Diagnostic measures can be used as interventions to help stop bleeding in some cases. Bleeding that occurs due to a neoplasm (cancer growth) can be treated using colonoscopy and clipping, surgical intervention, or other measures, depending on the form and stage of cancer. Similarly, gastric cancer is treated depending on the staging, although typically requires surgical and medical therapy.

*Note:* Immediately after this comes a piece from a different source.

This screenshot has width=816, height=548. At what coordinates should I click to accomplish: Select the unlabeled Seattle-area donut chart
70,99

The treatment for motility issues, namely constipation, is typically to improve the movement of waste though the GI tract. This is done by using stool softeners (which work by pulling water into the stool while in the colon), addition of fiber to the diet, and use of osmotic laxatives (which help fluid movement through the colon, improving overall motility). Improving a persons gut motility can reduce the straining during defection and decrease the risk of developing of anal fissures. Anal fissures are associated with pain and blood on the toilet paper, and require time for healing. Treatment includes topical nitrates or calcium channel blockers and surgical interventions for chronic or complex cases. Similar to anal fissures, internal hemorrhoids can cause blood on the tissue when wiping, and be felt at the opening of the anus. Treatment options for hemorrhoids can be dependent on whether an underlying cause exists. An anorectal varices related hemorrhoids caused by cirrhosis, however symptomatic treatment often involves removal.

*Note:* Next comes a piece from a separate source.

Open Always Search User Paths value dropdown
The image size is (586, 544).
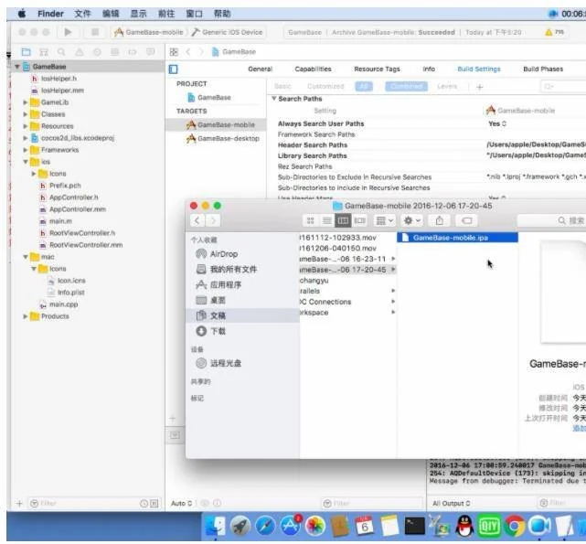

Colitis can be divided into infectious and drug induced, as can the treatment for these conditions. With infectious colitis, treatment is pathogen dependent, and generally requires the use of antibiotics. With drug-induced colitis, treatment typically involves removal of the offending agent, as is the case in NSAID induced PUD, however, removing radiation from a cancer patient is not always practical within a treatment regimen, so medical treatment is the primary mode of treatment.
Structural compromise leading to blood in stool is caused by a variety of conditions, and therefore requires different treatment for each condition. Peptic ulcer disease alone can be divided into multiple causes, but is generally initially controlled primarily with a proton pump inhibitor, with the addition of an H2 blocker, or in serious cases, requiring surgical intervention. Diverticulitis and diverticulosis require antibiotic treatment, and may require surgical intervention.
Inflammatory bowel disease is also divided into separate conditions, namely ulcerative colitis and Crohn's disease, which have different medical treatment regimens, and may require surgical intervention in more serious conditions.